Avalos . BUENOS AIRES

Lucas Torres Agüero . Manuel Mensa . photos: © Fernando Schapochnik

The problem consists in how to connect two contiguous units whose small courtyards are adjacent to each other. One of the apartments contains a complete dwelling while the other must be transformed into a bedroom, two tiny offices and a bathroom. The building that contains them has the appearance of being built with load-bearing walls: narrow and high windows, separation of each of the rooms, and so on. However, behind this distorted stylistics, an extremely interesting concrete structure is hidden: beams of strange proportions: very wide and short, very tall and very narrow; sturdy columns with filleted ends; and unexpected crossings between beams and columns that reveal an aesthetic unconsciousness that is a joy to leave in sight.

The intervention contemplates a roof that connects both apartments by joining opposing columns forming an extremely high corridor, wide enough to be used as a gallery open to the new courtyard. The five sliding windows under the roof have the same width so as to accumulate one behind the other in the center and delimit three zones of the gallery: the access hall to the bedroom/desk at one end; the passage between one unit and the other in the middle; and an extension of the dining and living room at the other end.
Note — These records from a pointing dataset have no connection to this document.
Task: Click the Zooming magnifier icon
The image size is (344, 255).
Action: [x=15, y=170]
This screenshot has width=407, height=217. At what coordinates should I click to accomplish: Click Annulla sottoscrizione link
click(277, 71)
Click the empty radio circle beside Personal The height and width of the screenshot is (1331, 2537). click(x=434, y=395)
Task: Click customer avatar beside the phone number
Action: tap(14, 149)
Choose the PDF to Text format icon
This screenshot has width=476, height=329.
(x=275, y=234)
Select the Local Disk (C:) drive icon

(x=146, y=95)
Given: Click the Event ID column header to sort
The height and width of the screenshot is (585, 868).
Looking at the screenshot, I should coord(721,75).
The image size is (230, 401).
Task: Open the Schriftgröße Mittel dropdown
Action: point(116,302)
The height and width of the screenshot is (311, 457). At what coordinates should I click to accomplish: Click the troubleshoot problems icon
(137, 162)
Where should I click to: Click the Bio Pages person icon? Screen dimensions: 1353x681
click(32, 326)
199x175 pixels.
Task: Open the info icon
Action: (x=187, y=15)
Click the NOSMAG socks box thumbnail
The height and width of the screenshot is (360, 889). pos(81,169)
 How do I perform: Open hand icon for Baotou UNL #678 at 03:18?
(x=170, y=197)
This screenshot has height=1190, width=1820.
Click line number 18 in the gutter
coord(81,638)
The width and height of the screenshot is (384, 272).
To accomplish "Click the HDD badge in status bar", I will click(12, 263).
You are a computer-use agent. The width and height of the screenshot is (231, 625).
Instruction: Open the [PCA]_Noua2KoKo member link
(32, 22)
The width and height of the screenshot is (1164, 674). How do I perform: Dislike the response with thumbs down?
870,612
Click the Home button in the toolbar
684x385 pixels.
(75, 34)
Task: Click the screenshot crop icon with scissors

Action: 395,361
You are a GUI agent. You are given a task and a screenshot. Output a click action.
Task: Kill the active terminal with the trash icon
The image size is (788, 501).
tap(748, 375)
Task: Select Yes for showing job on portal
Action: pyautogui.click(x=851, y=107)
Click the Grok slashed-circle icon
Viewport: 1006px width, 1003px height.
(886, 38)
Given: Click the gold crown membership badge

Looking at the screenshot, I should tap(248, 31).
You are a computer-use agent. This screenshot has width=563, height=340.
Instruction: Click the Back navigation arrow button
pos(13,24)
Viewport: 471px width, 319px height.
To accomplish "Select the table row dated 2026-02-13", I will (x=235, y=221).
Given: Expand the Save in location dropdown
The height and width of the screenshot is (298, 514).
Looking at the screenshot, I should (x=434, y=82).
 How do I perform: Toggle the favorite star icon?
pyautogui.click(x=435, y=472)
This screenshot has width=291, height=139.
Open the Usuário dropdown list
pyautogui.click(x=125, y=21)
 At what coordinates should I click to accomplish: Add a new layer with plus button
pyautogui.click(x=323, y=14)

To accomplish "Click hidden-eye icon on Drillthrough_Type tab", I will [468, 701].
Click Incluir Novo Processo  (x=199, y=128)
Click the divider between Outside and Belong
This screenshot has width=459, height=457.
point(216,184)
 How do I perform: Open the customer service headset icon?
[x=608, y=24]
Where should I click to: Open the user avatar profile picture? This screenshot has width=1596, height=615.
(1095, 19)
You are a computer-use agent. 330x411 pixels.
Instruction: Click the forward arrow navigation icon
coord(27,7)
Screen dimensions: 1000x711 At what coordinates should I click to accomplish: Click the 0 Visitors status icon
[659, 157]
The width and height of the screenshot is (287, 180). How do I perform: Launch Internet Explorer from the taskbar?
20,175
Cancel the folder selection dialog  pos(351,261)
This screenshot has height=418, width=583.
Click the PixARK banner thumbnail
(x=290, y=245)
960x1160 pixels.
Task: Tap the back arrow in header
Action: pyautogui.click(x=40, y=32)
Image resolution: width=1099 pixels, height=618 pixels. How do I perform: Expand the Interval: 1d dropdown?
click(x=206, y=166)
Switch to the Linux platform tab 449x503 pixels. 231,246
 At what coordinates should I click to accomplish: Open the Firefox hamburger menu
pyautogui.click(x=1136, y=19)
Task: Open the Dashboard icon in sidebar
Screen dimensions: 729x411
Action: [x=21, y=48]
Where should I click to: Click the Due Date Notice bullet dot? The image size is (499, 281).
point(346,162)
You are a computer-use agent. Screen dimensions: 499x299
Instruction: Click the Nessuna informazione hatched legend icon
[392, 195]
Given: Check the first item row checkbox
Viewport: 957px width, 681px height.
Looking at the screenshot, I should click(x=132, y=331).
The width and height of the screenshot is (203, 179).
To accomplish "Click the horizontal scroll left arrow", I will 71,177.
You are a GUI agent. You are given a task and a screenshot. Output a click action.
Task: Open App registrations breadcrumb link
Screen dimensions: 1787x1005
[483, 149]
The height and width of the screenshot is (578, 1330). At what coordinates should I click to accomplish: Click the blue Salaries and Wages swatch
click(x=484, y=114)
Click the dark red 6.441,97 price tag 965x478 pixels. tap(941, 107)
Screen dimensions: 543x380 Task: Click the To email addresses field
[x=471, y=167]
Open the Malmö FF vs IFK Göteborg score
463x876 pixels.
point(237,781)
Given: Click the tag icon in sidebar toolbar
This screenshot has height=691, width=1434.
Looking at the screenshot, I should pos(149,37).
This accumulation of panels in the center conceals and is indifferent to the potentially heroic structural effort of the metallic beam that spans a distance of more than five meters without any intermediate support, but also articulates an access door and a storm drain and generates an austere but interesting effect of glosses, shadows, reflections and gradients of green by accumulating ten glass panes one behind the other. The surprise and admiration of the builders at the sight of our “invention” seemed to confirm that we were pushing convention to a delirious state without resorting to extravagance.

The bathroom rests on the wall farthest from the entrance of light, uses the modernist resource of letting the light pass through a superior band of glass and is divided into three parts. In the center there is a curved countertop whose sinks are the product of absorbing the deformation of the space. On each of the sides, a toilet and a shower are accessed through sliding doors that are hidden in the cabinet that divides the bathroom from the rest of the space. The doors of the cabinet relate their rhythm and proportions to the fixed panels of the gallery. The different types of flooring align and divide zones as a way of expressing and relating the different rhythms of the intervention. Mirroring this, a multitude of light fixtures are placed in the different centers of these zones.